それはもう殺陣ですね。主演の荒木宏文さんをはじめ、皆さん、殺陣が素晴らしく格好良いんですよ。スピード感がすごくて、お芝居も素敵で、試写を観たときは圧倒されました。時間は80分ちょっと。長くはないですけど、その分飽きずに最後まで観てもらえる映画です。宣伝文句でなく、ガチでリピートしてもらいたいです。

――二度目のときは、どんなところに注目するとより楽しめますか?

ネタバレになるのであまり言えないですけど…普通はまず、ストーリーをじっくり観ますよね。そうすると人物の表情や動き、シーンとか、「あれ?」って思う箇所がかなり細かく出てくると思います。で、それからもう一度観ると「なるほどね~」って。答え合わせではないけど、そういう面白さもある作品です。

小宮有紗撮影=入江達也


声優業に飛び込んだら、まさかのライブ活動も


――俳優から始まり、声優、アニソンDJと活躍のジャンルがどんどん広がっています。この仕事の広がり、ご自身ではどう感じていますか?

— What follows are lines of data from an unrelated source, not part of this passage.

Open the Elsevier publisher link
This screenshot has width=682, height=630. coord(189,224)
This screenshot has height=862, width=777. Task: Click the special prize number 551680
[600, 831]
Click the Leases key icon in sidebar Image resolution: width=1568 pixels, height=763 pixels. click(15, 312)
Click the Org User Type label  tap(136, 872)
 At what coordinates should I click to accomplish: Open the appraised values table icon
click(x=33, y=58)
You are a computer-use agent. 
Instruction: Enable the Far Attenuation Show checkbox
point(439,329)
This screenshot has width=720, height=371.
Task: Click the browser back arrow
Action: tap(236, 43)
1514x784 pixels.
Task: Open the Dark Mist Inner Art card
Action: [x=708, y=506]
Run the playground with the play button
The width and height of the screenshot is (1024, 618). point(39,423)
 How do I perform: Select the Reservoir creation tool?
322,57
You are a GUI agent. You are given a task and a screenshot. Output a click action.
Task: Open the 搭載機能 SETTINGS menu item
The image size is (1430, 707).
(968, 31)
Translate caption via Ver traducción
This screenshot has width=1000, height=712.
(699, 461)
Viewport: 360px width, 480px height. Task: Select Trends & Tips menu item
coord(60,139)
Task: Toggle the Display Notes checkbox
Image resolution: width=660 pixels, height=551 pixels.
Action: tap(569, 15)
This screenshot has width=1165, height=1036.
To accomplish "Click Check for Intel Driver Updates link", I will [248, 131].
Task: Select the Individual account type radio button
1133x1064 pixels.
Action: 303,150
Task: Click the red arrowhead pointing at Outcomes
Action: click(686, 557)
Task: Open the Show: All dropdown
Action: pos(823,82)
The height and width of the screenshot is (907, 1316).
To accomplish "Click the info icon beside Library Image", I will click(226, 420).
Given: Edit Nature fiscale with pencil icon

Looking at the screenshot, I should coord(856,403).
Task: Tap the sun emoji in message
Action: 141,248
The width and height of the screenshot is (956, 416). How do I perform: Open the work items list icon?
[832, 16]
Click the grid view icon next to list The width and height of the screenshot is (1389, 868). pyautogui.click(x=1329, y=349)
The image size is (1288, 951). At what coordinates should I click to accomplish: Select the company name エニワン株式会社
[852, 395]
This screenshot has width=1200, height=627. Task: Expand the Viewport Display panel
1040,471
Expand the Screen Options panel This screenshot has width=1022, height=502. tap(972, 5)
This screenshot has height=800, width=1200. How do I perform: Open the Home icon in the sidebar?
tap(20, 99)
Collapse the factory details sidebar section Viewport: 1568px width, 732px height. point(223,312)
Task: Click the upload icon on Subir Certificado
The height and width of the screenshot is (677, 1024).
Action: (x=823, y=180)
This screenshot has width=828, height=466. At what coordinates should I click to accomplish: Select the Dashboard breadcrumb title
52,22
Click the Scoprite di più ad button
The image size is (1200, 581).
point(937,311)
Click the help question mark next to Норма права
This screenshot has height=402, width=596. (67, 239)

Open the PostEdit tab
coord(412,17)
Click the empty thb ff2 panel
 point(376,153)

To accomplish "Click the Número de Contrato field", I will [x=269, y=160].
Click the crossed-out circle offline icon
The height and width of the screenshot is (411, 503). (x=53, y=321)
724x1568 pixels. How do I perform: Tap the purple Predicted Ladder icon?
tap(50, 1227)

きっかけは「ゴーバスターズ」でした。そこで1年間、藤原啓治さん、玄田哲章さん、中村悠一さんといった素晴らしい声優さんたちと一緒にアフレコをして、私も声のお芝居に挑戦したいという気持ちが芽生えたんです(※戦隊ものでは変身後の声入れのため、後日アフレコを行う)。声だけでこんなにも素敵な表現ができるようになれたらお芝居の幅も広がって、もっと楽しい世界が開けるかもって。

その勢いで「ラブライブ!サンシャイン!!」のオーディションを受けて、黒澤ダイヤ役に決まって喜んでいたら、ライブというもっと新しいものが付いてきて。私は声のお仕事という一点しか見ていなかったので、受かって気付くまさかのオプションですよ(笑)。

――Aqoursの活動ですね。ライブはウェルカムでしたか?

全然(笑)。私、別に歌が得意なわけではないし、舞台ともまた違うからどうしたらいいのかなって、最初はやっぱり戸惑いはありました。でも、あるときから黒澤ダイヤとしてステージに立つということは、役として舞台に立つ、カメラの前に立つということと根本的には変わらないんだと気付いたんです。

それに皆さん、ライブの日を楽しみにして、学校やお仕事を頑張って、やっと来てくれるわけじゃないですか。そう考えたら、まず私自身がライブを楽しまないとダメだと思ったんですよ。自分が楽しめていないのにお客さんを楽しませるなんてできるわけがないし、そう思ったらだんだん心の持ちようが変わってきて、自然にパフォーマンスも良くなって、もっとレベルアップできるという気持ちも湧いてきたんですよね。今はめちゃくちゃ楽しんで、弾けまくっています。

小宮有紗撮影=入江達也


――声優は俗にいう“中の人”。「ラブライブ!」という大きい看板、Aqoursの黒澤ダイヤというのが重荷になることはありませんか?

全くないですね。黒澤ダイヤを通しての私だとしても、あくまで私は私。もちろん役のイメージを壊すような振る舞いはしませんけど、ガチガチに固めるのも違うなと思っていて、いい意味で頑張りすぎないようにしています。それにもう演じて7年になるし、私が彼女の一番の理解者だという気持ちですね。

――俳優にはない、アイドル的な活動はどうですか?

めっちゃ楽しいですよ!だって、Aqoursがあるから東京ドームにも立てるんですよ。最高じゃないですか。